# Task
All that should come back is the lines of the data below from the one containing "WhatsApp (84, 76)" to the one containing "privacy@JivoChat.com (29, 921)", inclusive, exactly as they stand.

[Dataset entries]

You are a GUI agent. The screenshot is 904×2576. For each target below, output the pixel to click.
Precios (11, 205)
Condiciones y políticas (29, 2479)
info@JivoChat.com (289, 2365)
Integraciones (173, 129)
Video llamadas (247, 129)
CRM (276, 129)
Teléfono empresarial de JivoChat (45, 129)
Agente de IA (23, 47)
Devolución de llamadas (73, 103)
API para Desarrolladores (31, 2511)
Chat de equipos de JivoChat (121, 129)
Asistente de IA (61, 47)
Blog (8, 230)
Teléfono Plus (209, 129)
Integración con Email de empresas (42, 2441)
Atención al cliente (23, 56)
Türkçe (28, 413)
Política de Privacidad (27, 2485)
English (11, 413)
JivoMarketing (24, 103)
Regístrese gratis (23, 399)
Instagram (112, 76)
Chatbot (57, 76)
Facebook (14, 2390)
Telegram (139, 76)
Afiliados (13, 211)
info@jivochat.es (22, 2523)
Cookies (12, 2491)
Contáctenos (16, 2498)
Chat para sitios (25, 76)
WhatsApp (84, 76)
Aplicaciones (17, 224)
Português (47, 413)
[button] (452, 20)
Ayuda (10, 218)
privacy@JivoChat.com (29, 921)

---

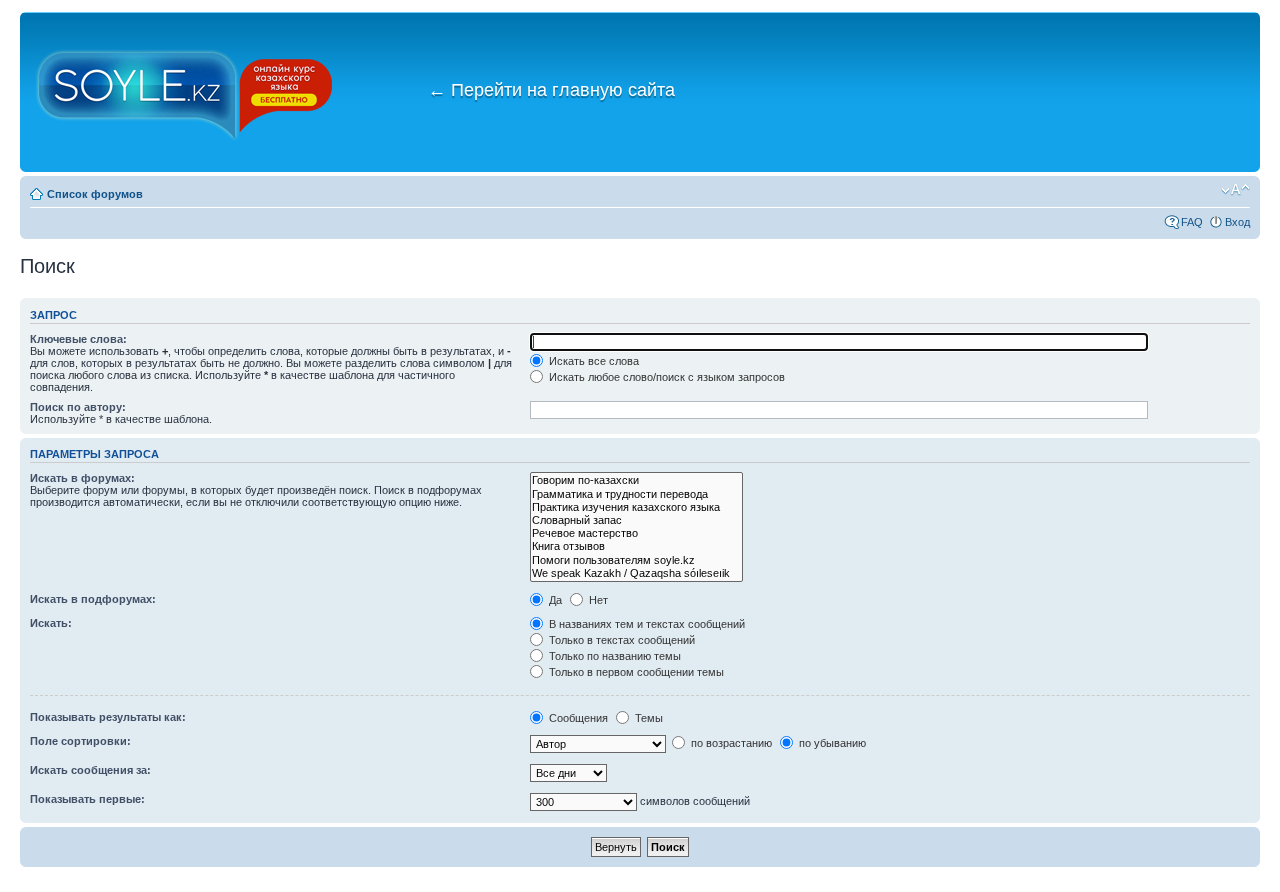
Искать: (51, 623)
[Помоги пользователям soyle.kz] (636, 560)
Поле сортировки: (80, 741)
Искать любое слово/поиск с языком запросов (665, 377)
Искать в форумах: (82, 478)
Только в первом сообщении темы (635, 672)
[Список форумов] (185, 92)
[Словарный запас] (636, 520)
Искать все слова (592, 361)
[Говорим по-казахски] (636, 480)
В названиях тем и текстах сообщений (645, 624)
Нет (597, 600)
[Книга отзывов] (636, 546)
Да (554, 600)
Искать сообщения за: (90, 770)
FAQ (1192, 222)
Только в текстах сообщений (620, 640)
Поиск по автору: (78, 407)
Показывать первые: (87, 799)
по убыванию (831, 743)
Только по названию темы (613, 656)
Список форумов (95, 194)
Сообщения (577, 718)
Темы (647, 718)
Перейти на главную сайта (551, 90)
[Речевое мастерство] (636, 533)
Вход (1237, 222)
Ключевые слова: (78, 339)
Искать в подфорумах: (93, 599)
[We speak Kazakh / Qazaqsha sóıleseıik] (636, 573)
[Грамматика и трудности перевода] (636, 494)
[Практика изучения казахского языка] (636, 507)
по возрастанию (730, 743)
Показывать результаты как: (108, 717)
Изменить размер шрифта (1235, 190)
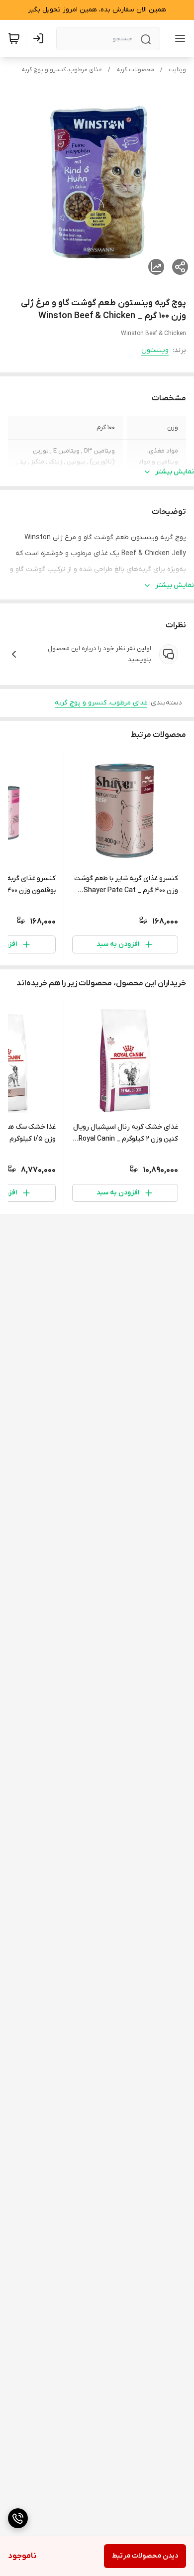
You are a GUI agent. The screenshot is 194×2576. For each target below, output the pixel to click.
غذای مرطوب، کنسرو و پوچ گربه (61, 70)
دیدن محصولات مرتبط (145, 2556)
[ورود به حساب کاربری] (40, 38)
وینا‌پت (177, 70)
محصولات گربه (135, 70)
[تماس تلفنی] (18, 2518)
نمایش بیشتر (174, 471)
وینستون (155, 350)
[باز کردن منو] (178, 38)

* * *

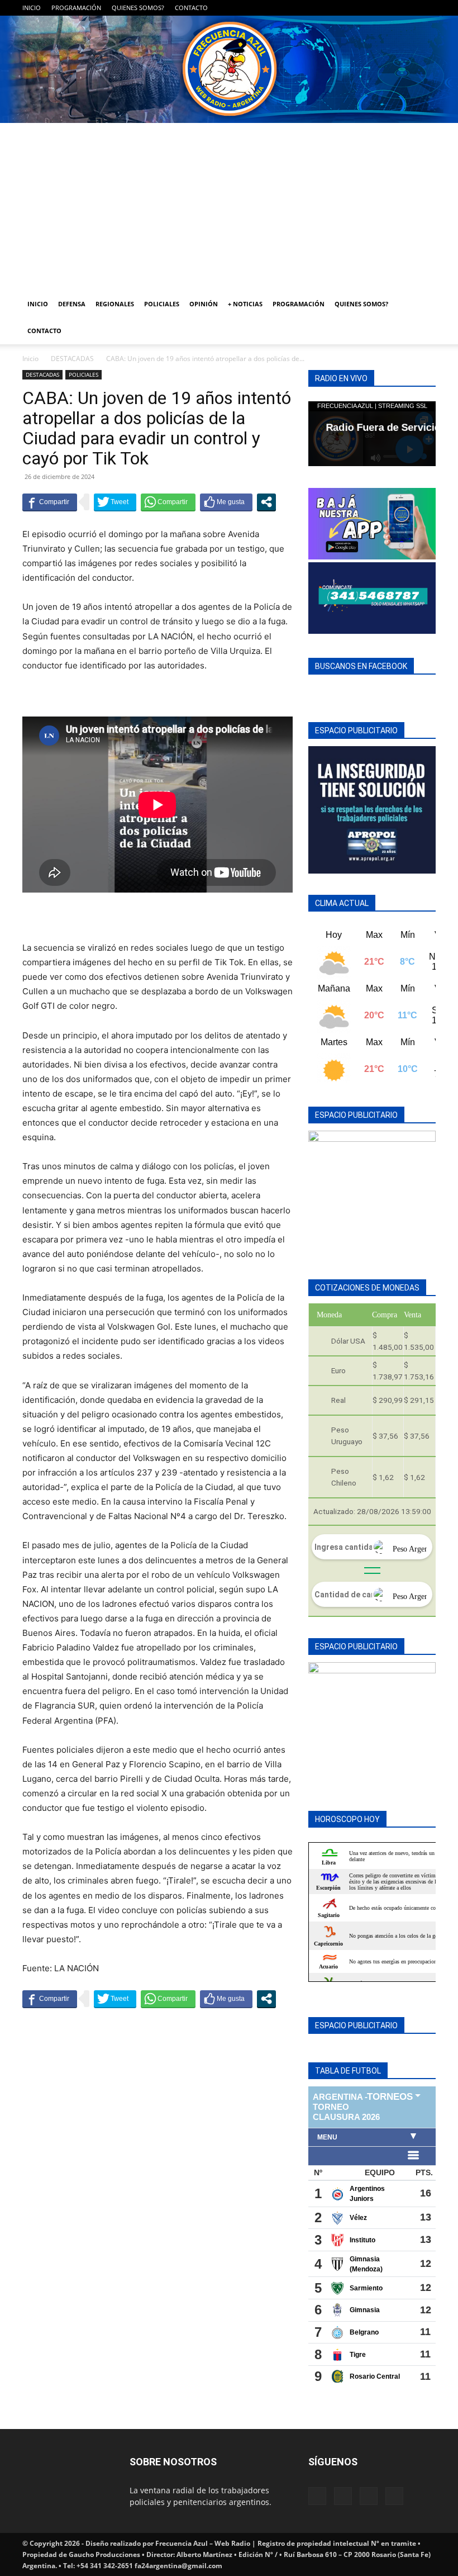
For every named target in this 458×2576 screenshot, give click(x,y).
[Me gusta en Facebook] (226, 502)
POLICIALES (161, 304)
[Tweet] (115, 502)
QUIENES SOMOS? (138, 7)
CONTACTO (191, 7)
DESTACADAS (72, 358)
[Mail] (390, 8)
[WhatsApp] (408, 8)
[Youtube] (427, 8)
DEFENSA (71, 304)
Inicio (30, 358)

# Problem solution
WhatsApp (84, 76)
Aplicaciones (17, 224)
Português (47, 413)
[button] (452, 20)
Ayuda (10, 218)
privacy@JivoChat.com (29, 921)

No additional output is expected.